**WHAT YOU NEED TO DO**
A word-for-word copy of the entries is the only acceptable reply.

**PROVIDED RECORDS**

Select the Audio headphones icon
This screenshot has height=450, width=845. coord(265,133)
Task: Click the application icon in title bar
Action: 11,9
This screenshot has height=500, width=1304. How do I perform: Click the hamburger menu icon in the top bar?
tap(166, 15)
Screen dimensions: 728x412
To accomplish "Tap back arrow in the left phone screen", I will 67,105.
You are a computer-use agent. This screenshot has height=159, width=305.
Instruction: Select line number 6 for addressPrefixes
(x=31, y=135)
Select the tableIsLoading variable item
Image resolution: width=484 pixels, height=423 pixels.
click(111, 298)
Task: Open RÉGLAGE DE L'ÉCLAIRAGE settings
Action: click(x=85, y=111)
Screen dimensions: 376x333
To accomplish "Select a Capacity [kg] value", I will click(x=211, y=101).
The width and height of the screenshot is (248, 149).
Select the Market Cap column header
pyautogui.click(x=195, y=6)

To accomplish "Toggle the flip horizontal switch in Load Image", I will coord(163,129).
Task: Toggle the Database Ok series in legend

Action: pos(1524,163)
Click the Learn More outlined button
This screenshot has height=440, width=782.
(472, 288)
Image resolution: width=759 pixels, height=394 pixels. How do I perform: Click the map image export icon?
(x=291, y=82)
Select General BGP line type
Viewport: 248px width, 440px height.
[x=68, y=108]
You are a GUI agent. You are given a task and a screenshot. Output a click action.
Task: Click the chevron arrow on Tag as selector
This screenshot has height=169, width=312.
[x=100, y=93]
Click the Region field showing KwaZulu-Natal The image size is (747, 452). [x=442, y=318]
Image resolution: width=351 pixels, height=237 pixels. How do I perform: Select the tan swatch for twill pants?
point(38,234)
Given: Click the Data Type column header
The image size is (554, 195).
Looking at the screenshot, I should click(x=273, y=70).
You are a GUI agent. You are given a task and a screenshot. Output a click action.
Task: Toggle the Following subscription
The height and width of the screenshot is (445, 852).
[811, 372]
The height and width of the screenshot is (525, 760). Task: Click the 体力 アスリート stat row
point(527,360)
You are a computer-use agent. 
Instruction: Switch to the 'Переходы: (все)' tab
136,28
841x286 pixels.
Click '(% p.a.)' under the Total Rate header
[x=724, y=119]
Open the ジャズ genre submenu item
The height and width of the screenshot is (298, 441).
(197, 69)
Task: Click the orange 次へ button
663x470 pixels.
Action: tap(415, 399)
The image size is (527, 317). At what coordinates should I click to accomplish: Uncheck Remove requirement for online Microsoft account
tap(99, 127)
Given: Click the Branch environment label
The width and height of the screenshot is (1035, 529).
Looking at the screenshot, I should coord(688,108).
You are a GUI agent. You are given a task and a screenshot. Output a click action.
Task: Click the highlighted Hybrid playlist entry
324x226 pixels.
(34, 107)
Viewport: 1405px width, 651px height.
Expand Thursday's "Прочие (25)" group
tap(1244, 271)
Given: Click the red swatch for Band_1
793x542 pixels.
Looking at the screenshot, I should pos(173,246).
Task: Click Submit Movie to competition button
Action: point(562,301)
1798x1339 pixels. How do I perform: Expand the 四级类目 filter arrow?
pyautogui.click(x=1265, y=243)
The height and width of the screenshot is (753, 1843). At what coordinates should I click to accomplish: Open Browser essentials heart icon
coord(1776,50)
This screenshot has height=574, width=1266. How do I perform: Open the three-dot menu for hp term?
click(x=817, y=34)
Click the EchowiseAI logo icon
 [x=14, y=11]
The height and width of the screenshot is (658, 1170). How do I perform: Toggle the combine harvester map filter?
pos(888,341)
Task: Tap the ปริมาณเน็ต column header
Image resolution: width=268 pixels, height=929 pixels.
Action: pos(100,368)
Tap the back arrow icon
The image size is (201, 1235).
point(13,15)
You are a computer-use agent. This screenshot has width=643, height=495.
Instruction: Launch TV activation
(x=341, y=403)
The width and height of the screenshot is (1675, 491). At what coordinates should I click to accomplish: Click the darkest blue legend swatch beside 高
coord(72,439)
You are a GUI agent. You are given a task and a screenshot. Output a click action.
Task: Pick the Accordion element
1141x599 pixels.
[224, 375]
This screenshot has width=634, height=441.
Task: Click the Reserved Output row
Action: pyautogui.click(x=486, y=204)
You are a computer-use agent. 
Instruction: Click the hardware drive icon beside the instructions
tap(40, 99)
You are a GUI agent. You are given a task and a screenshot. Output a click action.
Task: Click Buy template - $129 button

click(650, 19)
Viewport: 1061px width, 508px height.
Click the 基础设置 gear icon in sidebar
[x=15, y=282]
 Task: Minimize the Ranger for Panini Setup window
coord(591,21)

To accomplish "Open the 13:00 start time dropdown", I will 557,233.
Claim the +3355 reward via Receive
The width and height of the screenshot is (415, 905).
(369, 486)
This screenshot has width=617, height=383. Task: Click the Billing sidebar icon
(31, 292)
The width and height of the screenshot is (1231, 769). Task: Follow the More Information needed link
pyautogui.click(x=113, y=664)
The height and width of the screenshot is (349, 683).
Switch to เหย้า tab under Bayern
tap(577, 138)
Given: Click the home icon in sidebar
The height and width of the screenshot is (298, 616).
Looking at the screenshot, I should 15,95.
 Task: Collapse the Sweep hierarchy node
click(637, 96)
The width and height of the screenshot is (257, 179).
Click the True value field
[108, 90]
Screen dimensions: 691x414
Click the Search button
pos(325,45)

**SOLUTION**
Select the Audio headphones icon
This screenshot has height=450, width=845. coord(265,133)
Task: Click the application icon in title bar
Action: 11,9
This screenshot has height=500, width=1304. How do I perform: Click the hamburger menu icon in the top bar?
tap(166, 15)
Screen dimensions: 728x412
To accomplish "Tap back arrow in the left phone screen", I will 67,105.
You are a computer-use agent. This screenshot has height=159, width=305.
Instruction: Select line number 6 for addressPrefixes
(x=31, y=135)
Select the tableIsLoading variable item
Image resolution: width=484 pixels, height=423 pixels.
click(111, 298)
Task: Open RÉGLAGE DE L'ÉCLAIRAGE settings
Action: click(x=85, y=111)
Screen dimensions: 376x333
To accomplish "Select a Capacity [kg] value", I will click(x=211, y=101).
The width and height of the screenshot is (248, 149).
Select the Market Cap column header
pyautogui.click(x=195, y=6)

To accomplish "Toggle the flip horizontal switch in Load Image", I will coord(163,129).
Task: Toggle the Database Ok series in legend

Action: pos(1524,163)
Click the Learn More outlined button
This screenshot has height=440, width=782.
(472, 288)
Image resolution: width=759 pixels, height=394 pixels. How do I perform: Click the map image export icon?
(x=291, y=82)
Select General BGP line type
Viewport: 248px width, 440px height.
[x=68, y=108]
You are a GUI agent. You are given a task and a screenshot. Output a click action.
Task: Click the chevron arrow on Tag as selector
This screenshot has height=169, width=312.
[x=100, y=93]
Click the Region field showing KwaZulu-Natal The image size is (747, 452). [x=442, y=318]
Image resolution: width=351 pixels, height=237 pixels. How do I perform: Select the tan swatch for twill pants?
point(38,234)
Given: Click the Data Type column header
The image size is (554, 195).
Looking at the screenshot, I should click(x=273, y=70).
You are a GUI agent. You are given a task and a screenshot. Output a click action.
Task: Toggle the Following subscription
The height and width of the screenshot is (445, 852).
[811, 372]
The height and width of the screenshot is (525, 760). Task: Click the 体力 アスリート stat row
point(527,360)
You are a computer-use agent. 
Instruction: Switch to the 'Переходы: (все)' tab
136,28
841x286 pixels.
Click '(% p.a.)' under the Total Rate header
[x=724, y=119]
Open the ジャズ genre submenu item
The height and width of the screenshot is (298, 441).
(197, 69)
Task: Click the orange 次へ button
663x470 pixels.
Action: tap(415, 399)
The image size is (527, 317). At what coordinates should I click to accomplish: Uncheck Remove requirement for online Microsoft account
tap(99, 127)
Given: Click the Branch environment label
The width and height of the screenshot is (1035, 529).
Looking at the screenshot, I should coord(688,108).
You are a GUI agent. You are given a task and a screenshot. Output a click action.
Task: Click the highlighted Hybrid playlist entry
324x226 pixels.
(34, 107)
Viewport: 1405px width, 651px height.
Expand Thursday's "Прочие (25)" group
tap(1244, 271)
Given: Click the red swatch for Band_1
793x542 pixels.
Looking at the screenshot, I should pos(173,246).
Task: Click Submit Movie to competition button
Action: point(562,301)
1798x1339 pixels. How do I perform: Expand the 四级类目 filter arrow?
pyautogui.click(x=1265, y=243)
The height and width of the screenshot is (753, 1843). At what coordinates should I click to accomplish: Open Browser essentials heart icon
coord(1776,50)
This screenshot has height=574, width=1266. How do I perform: Open the three-dot menu for hp term?
click(x=817, y=34)
Click the EchowiseAI logo icon
 [x=14, y=11]
The height and width of the screenshot is (658, 1170). How do I perform: Toggle the combine harvester map filter?
pos(888,341)
Task: Tap the ปริมาณเน็ต column header
Image resolution: width=268 pixels, height=929 pixels.
Action: pos(100,368)
Tap the back arrow icon
The image size is (201, 1235).
point(13,15)
You are a computer-use agent. This screenshot has width=643, height=495.
Instruction: Launch TV activation
(x=341, y=403)
The width and height of the screenshot is (1675, 491). At what coordinates should I click to accomplish: Click the darkest blue legend swatch beside 高
coord(72,439)
You are a GUI agent. You are given a task and a screenshot. Output a click action.
Task: Pick the Accordion element
1141x599 pixels.
[224, 375]
This screenshot has width=634, height=441.
Task: Click the Reserved Output row
Action: pyautogui.click(x=486, y=204)
You are a computer-use agent. 
Instruction: Click the hardware drive icon beside the instructions
tap(40, 99)
You are a GUI agent. You are given a task and a screenshot. Output a click action.
Task: Click Buy template - $129 button

click(650, 19)
Viewport: 1061px width, 508px height.
Click the 基础设置 gear icon in sidebar
[x=15, y=282]
 Task: Minimize the Ranger for Panini Setup window
coord(591,21)

To accomplish "Open the 13:00 start time dropdown", I will 557,233.
Claim the +3355 reward via Receive
The width and height of the screenshot is (415, 905).
(369, 486)
This screenshot has width=617, height=383. Task: Click the Billing sidebar icon
(31, 292)
The width and height of the screenshot is (1231, 769). Task: Follow the More Information needed link
pyautogui.click(x=113, y=664)
The height and width of the screenshot is (349, 683).
Switch to เหย้า tab under Bayern
tap(577, 138)
Given: Click the home icon in sidebar
The height and width of the screenshot is (298, 616).
Looking at the screenshot, I should 15,95.
 Task: Collapse the Sweep hierarchy node
click(637, 96)
The width and height of the screenshot is (257, 179).
Click the True value field
[108, 90]
Screen dimensions: 691x414
Click the Search button
pos(325,45)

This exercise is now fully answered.